[Dataset records]
────────────────────────────────────────

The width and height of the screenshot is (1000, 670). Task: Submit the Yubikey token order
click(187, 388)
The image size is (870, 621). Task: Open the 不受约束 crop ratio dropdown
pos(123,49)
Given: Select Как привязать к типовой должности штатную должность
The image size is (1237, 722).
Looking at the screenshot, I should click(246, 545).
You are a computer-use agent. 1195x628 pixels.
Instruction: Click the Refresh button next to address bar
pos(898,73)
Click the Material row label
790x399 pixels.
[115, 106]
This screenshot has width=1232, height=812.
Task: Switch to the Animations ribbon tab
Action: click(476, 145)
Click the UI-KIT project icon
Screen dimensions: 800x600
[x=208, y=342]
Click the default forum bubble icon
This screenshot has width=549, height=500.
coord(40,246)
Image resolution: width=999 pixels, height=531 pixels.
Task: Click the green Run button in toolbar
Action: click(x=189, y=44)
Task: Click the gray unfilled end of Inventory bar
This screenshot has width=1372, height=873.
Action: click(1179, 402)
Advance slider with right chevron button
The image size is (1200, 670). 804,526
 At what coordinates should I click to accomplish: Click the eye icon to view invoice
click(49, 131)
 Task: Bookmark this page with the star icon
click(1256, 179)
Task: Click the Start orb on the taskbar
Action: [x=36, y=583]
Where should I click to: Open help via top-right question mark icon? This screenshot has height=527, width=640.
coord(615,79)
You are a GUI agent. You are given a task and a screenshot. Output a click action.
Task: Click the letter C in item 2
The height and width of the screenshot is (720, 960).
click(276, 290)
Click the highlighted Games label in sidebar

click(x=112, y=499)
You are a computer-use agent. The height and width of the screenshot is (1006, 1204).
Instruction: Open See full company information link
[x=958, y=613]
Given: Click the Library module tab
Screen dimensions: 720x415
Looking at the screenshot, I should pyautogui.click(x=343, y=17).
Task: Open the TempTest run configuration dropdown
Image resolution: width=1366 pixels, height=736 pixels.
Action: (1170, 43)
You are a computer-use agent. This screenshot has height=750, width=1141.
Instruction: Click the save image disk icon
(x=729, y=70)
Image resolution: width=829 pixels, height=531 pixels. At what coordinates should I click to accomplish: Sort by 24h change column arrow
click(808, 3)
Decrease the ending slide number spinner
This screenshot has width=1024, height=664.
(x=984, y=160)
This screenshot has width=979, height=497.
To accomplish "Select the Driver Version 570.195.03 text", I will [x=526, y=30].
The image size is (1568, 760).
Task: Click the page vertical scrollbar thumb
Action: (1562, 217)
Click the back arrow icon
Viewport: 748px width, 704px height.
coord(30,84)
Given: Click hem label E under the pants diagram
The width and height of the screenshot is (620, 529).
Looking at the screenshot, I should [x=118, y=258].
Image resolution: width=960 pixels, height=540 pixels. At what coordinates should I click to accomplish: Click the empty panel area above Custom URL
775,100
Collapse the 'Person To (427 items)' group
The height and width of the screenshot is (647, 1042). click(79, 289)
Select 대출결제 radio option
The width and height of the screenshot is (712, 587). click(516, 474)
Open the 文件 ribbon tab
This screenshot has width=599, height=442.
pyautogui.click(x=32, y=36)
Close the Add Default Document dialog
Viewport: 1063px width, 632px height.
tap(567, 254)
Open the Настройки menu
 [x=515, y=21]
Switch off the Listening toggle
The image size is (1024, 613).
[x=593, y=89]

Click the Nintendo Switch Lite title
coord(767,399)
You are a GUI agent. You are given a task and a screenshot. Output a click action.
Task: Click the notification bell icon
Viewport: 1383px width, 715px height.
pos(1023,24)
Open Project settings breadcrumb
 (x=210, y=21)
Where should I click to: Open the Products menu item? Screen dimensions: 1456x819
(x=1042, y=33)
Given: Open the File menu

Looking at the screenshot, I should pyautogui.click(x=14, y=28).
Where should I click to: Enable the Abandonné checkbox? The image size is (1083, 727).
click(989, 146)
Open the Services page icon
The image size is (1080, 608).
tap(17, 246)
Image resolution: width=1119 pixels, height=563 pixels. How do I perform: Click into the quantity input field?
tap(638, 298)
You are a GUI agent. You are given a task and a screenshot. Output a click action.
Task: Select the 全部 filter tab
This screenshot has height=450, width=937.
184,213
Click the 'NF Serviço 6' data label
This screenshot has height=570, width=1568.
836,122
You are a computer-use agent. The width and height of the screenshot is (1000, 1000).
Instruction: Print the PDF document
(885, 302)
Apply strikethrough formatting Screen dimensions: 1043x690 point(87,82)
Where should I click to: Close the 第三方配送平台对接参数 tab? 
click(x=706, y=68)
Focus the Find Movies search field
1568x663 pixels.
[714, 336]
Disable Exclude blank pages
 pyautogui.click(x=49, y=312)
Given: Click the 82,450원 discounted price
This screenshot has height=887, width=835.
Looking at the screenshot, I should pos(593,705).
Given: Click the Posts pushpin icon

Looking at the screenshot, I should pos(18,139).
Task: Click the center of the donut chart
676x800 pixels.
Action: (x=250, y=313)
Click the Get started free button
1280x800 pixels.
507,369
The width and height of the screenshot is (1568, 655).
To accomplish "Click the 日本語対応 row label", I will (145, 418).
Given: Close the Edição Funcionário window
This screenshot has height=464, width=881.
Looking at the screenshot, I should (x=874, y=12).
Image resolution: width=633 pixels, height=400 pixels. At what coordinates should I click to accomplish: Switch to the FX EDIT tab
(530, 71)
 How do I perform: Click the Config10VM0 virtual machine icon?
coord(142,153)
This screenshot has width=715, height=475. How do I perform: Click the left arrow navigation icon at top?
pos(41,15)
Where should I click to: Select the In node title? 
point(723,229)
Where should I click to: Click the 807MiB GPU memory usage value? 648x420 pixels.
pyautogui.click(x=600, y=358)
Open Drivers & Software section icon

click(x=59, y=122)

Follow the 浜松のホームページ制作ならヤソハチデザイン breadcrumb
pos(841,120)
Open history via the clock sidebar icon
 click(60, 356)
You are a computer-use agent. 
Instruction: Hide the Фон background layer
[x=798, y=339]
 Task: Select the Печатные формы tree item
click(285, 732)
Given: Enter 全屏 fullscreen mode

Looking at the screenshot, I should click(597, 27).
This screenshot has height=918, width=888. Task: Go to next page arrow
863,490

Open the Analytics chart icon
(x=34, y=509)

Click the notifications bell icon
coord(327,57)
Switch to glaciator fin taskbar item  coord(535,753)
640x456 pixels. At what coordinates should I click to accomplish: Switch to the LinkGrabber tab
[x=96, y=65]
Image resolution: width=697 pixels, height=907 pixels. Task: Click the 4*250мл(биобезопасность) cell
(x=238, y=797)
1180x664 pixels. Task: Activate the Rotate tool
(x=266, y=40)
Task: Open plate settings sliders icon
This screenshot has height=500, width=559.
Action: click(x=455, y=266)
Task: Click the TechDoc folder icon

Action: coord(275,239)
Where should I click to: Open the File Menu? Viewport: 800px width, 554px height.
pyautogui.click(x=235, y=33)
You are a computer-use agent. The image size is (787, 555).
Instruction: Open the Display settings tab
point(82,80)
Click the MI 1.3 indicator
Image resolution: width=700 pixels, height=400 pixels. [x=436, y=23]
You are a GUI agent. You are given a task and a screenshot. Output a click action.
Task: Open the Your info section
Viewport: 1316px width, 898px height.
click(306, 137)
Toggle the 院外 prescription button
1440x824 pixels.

────────────────────────────────────────

▶ [YOUR INSTRUCTIONS] Every entry should be printed again exactly as written.

▶ [RESPONSE BOX]
The width and height of the screenshot is (1000, 670). Task: Submit the Yubikey token order
click(187, 388)
The image size is (870, 621). Task: Open the 不受约束 crop ratio dropdown
pos(123,49)
Given: Select Как привязать к типовой должности штатную должность
The image size is (1237, 722).
Looking at the screenshot, I should click(246, 545).
You are a computer-use agent. 1195x628 pixels.
Instruction: Click the Refresh button next to address bar
pos(898,73)
Click the Material row label
790x399 pixels.
[115, 106]
This screenshot has width=1232, height=812.
Task: Switch to the Animations ribbon tab
Action: click(476, 145)
Click the UI-KIT project icon
Screen dimensions: 800x600
[x=208, y=342]
Click the default forum bubble icon
This screenshot has width=549, height=500.
coord(40,246)
Image resolution: width=999 pixels, height=531 pixels.
Task: Click the green Run button in toolbar
Action: click(x=189, y=44)
Task: Click the gray unfilled end of Inventory bar
This screenshot has width=1372, height=873.
Action: click(1179, 402)
Advance slider with right chevron button
The image size is (1200, 670). 804,526
 At what coordinates should I click to accomplish: Click the eye icon to view invoice
click(49, 131)
 Task: Bookmark this page with the star icon
click(1256, 179)
Task: Click the Start orb on the taskbar
Action: [x=36, y=583]
Where should I click to: Open help via top-right question mark icon? This screenshot has height=527, width=640.
coord(615,79)
You are a GUI agent. You are given a task and a screenshot. Output a click action.
Task: Click the letter C in item 2
The height and width of the screenshot is (720, 960).
click(276, 290)
Click the highlighted Games label in sidebar

click(x=112, y=499)
You are a computer-use agent. The height and width of the screenshot is (1006, 1204).
Instruction: Open See full company information link
[x=958, y=613]
Given: Click the Library module tab
Screen dimensions: 720x415
Looking at the screenshot, I should pyautogui.click(x=343, y=17).
Task: Open the TempTest run configuration dropdown
Image resolution: width=1366 pixels, height=736 pixels.
Action: (1170, 43)
You are a computer-use agent. This screenshot has height=750, width=1141.
Instruction: Click the save image disk icon
(x=729, y=70)
Image resolution: width=829 pixels, height=531 pixels. At what coordinates should I click to accomplish: Sort by 24h change column arrow
click(808, 3)
Decrease the ending slide number spinner
This screenshot has width=1024, height=664.
(x=984, y=160)
This screenshot has width=979, height=497.
To accomplish "Select the Driver Version 570.195.03 text", I will [x=526, y=30].
The image size is (1568, 760).
Task: Click the page vertical scrollbar thumb
Action: (1562, 217)
Click the back arrow icon
Viewport: 748px width, 704px height.
coord(30,84)
Given: Click hem label E under the pants diagram
The width and height of the screenshot is (620, 529).
Looking at the screenshot, I should [x=118, y=258].
Image resolution: width=960 pixels, height=540 pixels. At what coordinates should I click to accomplish: Click the empty panel area above Custom URL
775,100
Collapse the 'Person To (427 items)' group
The height and width of the screenshot is (647, 1042). click(79, 289)
Select 대출결제 radio option
The width and height of the screenshot is (712, 587). click(516, 474)
Open the 文件 ribbon tab
This screenshot has width=599, height=442.
pyautogui.click(x=32, y=36)
Close the Add Default Document dialog
Viewport: 1063px width, 632px height.
tap(567, 254)
Open the Настройки menu
 [x=515, y=21]
Switch off the Listening toggle
The image size is (1024, 613).
[x=593, y=89]

Click the Nintendo Switch Lite title
coord(767,399)
You are a GUI agent. You are given a task and a screenshot. Output a click action.
Task: Click the notification bell icon
Viewport: 1383px width, 715px height.
pos(1023,24)
Open Project settings breadcrumb
 (x=210, y=21)
Where should I click to: Open the Products menu item? Screen dimensions: 1456x819
(x=1042, y=33)
Given: Open the File menu

Looking at the screenshot, I should pyautogui.click(x=14, y=28).
Where should I click to: Enable the Abandonné checkbox? The image size is (1083, 727).
click(989, 146)
Open the Services page icon
The image size is (1080, 608).
tap(17, 246)
Image resolution: width=1119 pixels, height=563 pixels. How do I perform: Click into the quantity input field?
tap(638, 298)
You are a GUI agent. You are given a task and a screenshot. Output a click action.
Task: Select the 全部 filter tab
This screenshot has height=450, width=937.
184,213
Click the 'NF Serviço 6' data label
This screenshot has height=570, width=1568.
836,122
You are a computer-use agent. The width and height of the screenshot is (1000, 1000).
Instruction: Print the PDF document
(885, 302)
Apply strikethrough formatting Screen dimensions: 1043x690 point(87,82)
Where should I click to: Close the 第三方配送平台对接参数 tab? 
click(x=706, y=68)
Focus the Find Movies search field
1568x663 pixels.
[714, 336]
Disable Exclude blank pages
 pyautogui.click(x=49, y=312)
Given: Click the 82,450원 discounted price
This screenshot has height=887, width=835.
Looking at the screenshot, I should pos(593,705).
Given: Click the Posts pushpin icon

Looking at the screenshot, I should pos(18,139).
Task: Click the center of the donut chart
676x800 pixels.
Action: (x=250, y=313)
Click the Get started free button
1280x800 pixels.
507,369
The width and height of the screenshot is (1568, 655).
To accomplish "Click the 日本語対応 row label", I will (145, 418).
Given: Close the Edição Funcionário window
This screenshot has height=464, width=881.
Looking at the screenshot, I should (x=874, y=12).
Image resolution: width=633 pixels, height=400 pixels. At what coordinates should I click to accomplish: Switch to the FX EDIT tab
(530, 71)
 How do I perform: Click the Config10VM0 virtual machine icon?
coord(142,153)
This screenshot has width=715, height=475. How do I perform: Click the left arrow navigation icon at top?
pos(41,15)
Where should I click to: Select the In node title? 
point(723,229)
Where should I click to: Click the 807MiB GPU memory usage value? 648x420 pixels.
pyautogui.click(x=600, y=358)
Open Drivers & Software section icon

click(x=59, y=122)

Follow the 浜松のホームページ制作ならヤソハチデザイン breadcrumb
pos(841,120)
Open history via the clock sidebar icon
 click(60, 356)
You are a computer-use agent. 
Instruction: Hide the Фон background layer
[x=798, y=339]
 Task: Select the Печатные формы tree item
click(285, 732)
Given: Enter 全屏 fullscreen mode

Looking at the screenshot, I should click(597, 27).
This screenshot has height=918, width=888. Task: Go to next page arrow
863,490

Open the Analytics chart icon
(x=34, y=509)

Click the notifications bell icon
coord(327,57)
Switch to glaciator fin taskbar item  coord(535,753)
640x456 pixels. At what coordinates should I click to accomplish: Switch to the LinkGrabber tab
[x=96, y=65]
Image resolution: width=697 pixels, height=907 pixels. Task: Click the 4*250мл(биобезопасность) cell
(x=238, y=797)
1180x664 pixels. Task: Activate the Rotate tool
(x=266, y=40)
Task: Open plate settings sliders icon
This screenshot has height=500, width=559.
Action: click(x=455, y=266)
Task: Click the TechDoc folder icon

Action: coord(275,239)
Where should I click to: Open the File Menu? Viewport: 800px width, 554px height.
pyautogui.click(x=235, y=33)
You are a computer-use agent. The image size is (787, 555).
Instruction: Open the Display settings tab
point(82,80)
Click the MI 1.3 indicator
Image resolution: width=700 pixels, height=400 pixels. [x=436, y=23]
You are a GUI agent. You are given a task and a screenshot. Output a click action.
Task: Open the Your info section
Viewport: 1316px width, 898px height.
click(306, 137)
Toggle the 院外 prescription button
1440x824 pixels.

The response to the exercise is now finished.